A process according to Claim 1, wherein the recovery is performed in a 'daisy' well having a main central bore and a plurality of slant bores with their lower terminations lying in an array surrounding the central bore.
A process according to Claim 2, wherein the flue gases are injected at high pressure down the slant bores, the solvent is injected at a lower pressure down the main central bore, and the gas lift is generated in a casing of the main central bore.
A process according to Claim 2, wherein in a first phase solvent is injected down all bores, and in a second phase flue gases are injected down all bores and the gas lift is generated in a casing of the main central bore.
A process according to any one of the preceding claims, wherein water is injected together with the hot flue gases to generate steam.
A process according to any preceding claim, wherein the solvent is a highly hydrogenated naphthenic solvent fraction from the product output.
A process according to any preceding claim, wherein the combustion conditions in the furnace of the thermochemical reforming plant reach a temperature of 800-l000°F (427-538°C) and a pressure of 800-1000 psi (5480 x 10³ - 6850 X 10³ ^N/m²).
A well for the recovery of heavy and ultra-heavy hydrocarbons from formations containing petroleum deposits, comprising a main central bore and a plurality of slant bores terminating at their lower ends in an array around the central bore, the main central bore containing at least a passage for delivering solvent downward for injection into the formation and a passage in which extracted hydrocarbons are raised by gas lift, and the slant bores each containing at least a passage delivering hot flue gases downward for injection into the formation.

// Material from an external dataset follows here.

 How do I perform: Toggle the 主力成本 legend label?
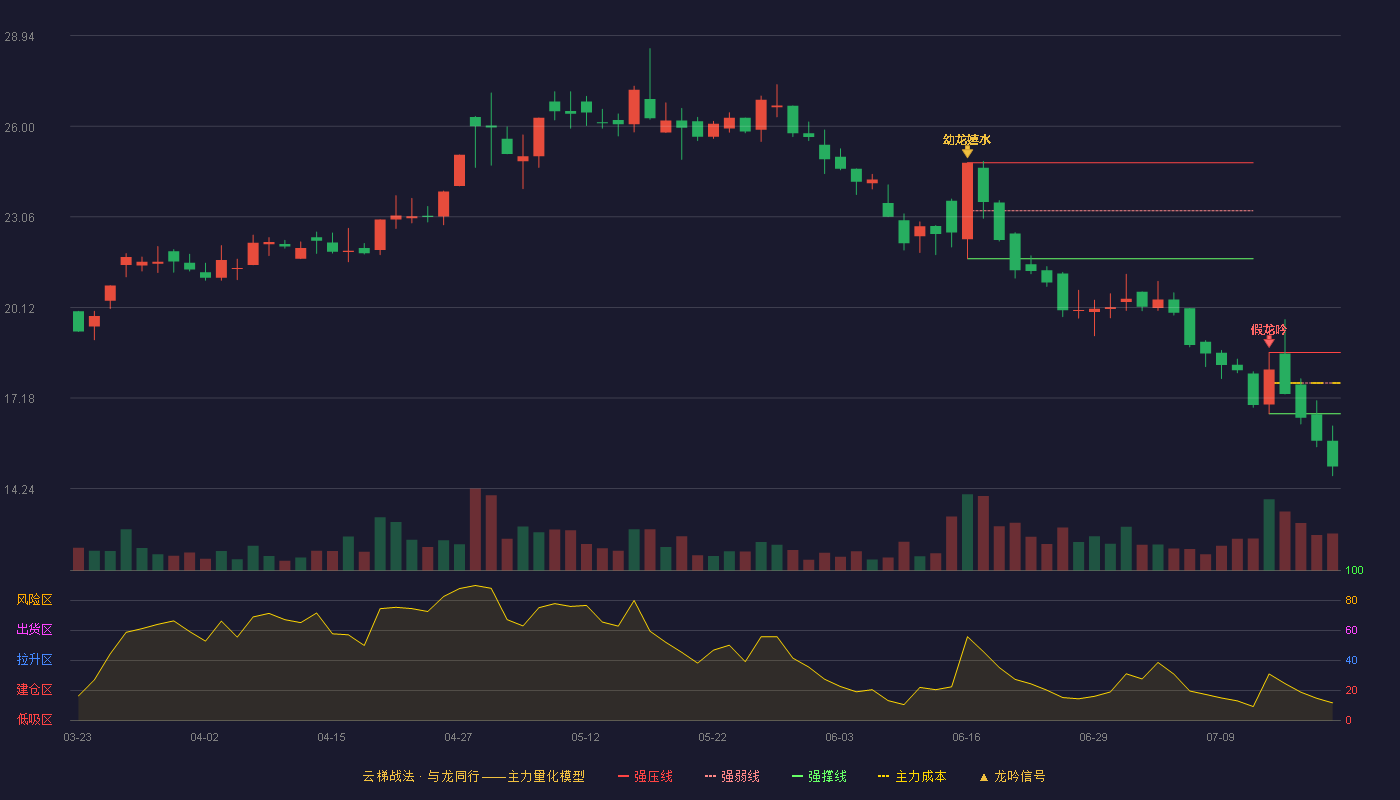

A well according to Claim 8, wherein the main bore is formed at an intermediate level with a chamber having a platform across it, the slant bores commence at and extend downward from the platform, and above the intermediate chamber the main bore includes also a passage delivering hot flue gases downward to the slant bores.
A well according to Claim 9, wherein below the platform the main bore has an outer casing with openings for the entry of liquid hydrocarbons and gas to the gas lift passage.
A well according to Claim 10, wherein the slant bores also have outer casings with openings for the entry of liquid hydrocarbons and gas, said casings communicating with the gas lift passage of the main bore.
A well according to Claim 9 or Claim 10 or Claim 11, wherein the main bore above the intermediate chamber comprises, concentrically arranged, an inner pipe, an intermediate casing and an outer casing surrounded by thermally-insulating concrete, the annular passage between the intermediate and outer casings communicating with the upper part of said chamber.
A well according to Claim 12, wherein each slant bore comprises an inner tube and a concentric apertured outer casing, the inner tube communicating with the upper part of said chamber.
A well according to any one of Claims 9 to 13, wherein the main bore below the platform in the intermediate chamber comprises, concentrically arranged, an inner pipe, an apertured intermediate casing and an apertured outer casing.
A well according to any one of Claims 8 to 14, further comprising valve means for selectively admitting hot flue gases to the gas lift passage of the main bore.
A well according to any one of Claims 8 to 15, in combination with a thermochemical reforming plant adjacent the well head which reforms the recovered hydrocarbons to produce a pipe-line quality product, said plant including a furnace supplying the hot flue gases for the well, and means for fractionating the plant output to obtain the solvent.